The distribution of publication years of books read is a bit heavily skewed towards books published in 2014. This is absolutely a direct consequence of book blogging and receiving new books for review, usually before they come out. The number on the y-axis of the bar graph is number of books, by the way, which is almost the percentage since I read 102 books. I would like to catch up on older books more than I have been in the future. On the one hand, there does come a point where one catches up with favourite authors' backlists... on the other hand I'm not there yet for a lot of authors (but I am for others, which actually means some of my favourite authors haven't been reviewed very much on my blog). I don't have 2013 or 2012 data to compare with this (and can't be bothered creating it), but let's see how this changes in 2015.

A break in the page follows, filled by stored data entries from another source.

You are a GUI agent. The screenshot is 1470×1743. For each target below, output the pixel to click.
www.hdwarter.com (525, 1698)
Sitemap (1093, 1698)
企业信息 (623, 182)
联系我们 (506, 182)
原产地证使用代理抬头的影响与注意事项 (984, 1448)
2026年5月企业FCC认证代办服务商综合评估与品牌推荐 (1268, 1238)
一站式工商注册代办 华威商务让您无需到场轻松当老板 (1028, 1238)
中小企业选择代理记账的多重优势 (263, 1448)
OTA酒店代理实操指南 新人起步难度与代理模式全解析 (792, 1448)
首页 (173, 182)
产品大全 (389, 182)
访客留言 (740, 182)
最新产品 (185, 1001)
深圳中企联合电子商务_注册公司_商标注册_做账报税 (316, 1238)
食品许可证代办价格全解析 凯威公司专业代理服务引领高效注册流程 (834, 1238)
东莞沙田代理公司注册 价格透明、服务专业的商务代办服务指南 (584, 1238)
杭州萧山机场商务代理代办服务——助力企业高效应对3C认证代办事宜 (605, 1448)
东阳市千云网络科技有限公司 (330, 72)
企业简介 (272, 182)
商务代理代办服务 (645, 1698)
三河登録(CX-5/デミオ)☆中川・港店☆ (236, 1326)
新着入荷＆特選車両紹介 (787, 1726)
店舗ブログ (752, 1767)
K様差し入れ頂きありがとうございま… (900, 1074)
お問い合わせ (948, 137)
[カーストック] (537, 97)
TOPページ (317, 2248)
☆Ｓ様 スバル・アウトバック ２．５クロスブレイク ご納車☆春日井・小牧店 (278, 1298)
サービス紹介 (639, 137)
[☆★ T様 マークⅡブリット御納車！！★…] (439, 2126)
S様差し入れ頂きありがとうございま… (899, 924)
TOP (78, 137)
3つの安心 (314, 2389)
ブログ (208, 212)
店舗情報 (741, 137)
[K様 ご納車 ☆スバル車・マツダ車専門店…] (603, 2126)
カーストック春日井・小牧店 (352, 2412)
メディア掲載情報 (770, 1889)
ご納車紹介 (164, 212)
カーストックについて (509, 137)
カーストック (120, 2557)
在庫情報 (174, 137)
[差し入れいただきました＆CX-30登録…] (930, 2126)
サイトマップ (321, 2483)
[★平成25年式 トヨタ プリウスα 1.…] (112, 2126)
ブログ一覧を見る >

Next up is ratings, as in, the star ratings I allocate books. I give the majority of books 4 of 4.5 stars, which shouldn't be surprising. I am more likely to read books I expect to enjoy. This is pretty similar to the distribution in 2012. 2013 seems to have been aberrant with my 4.5 star ratings expanding to 44% of all books read and more 3 star ratings as well (11%). Not sure what happened there. The lack of unfinished books in 2014 is more a case of my not writing them down than their non-existence. I kept thinking I would get around to finishing them even as the year drew to a close. Oops?




Last thing is the number of books I read per month. Interesting that 3 out of the 4 the lowest months were months during which I travelled recreationally. And in the fourth month I had builders impinging strongly on my sanity. It would seem that work trips limit my reading less than holiday trips (not surprising since I tend to sit alone in my hotel room reading when I'm on a work trip, so...). The elevated number in July is from reading 3 volumes of Saga that month. This is another thing I don't have older data for, but it will be interesting to see how it changes.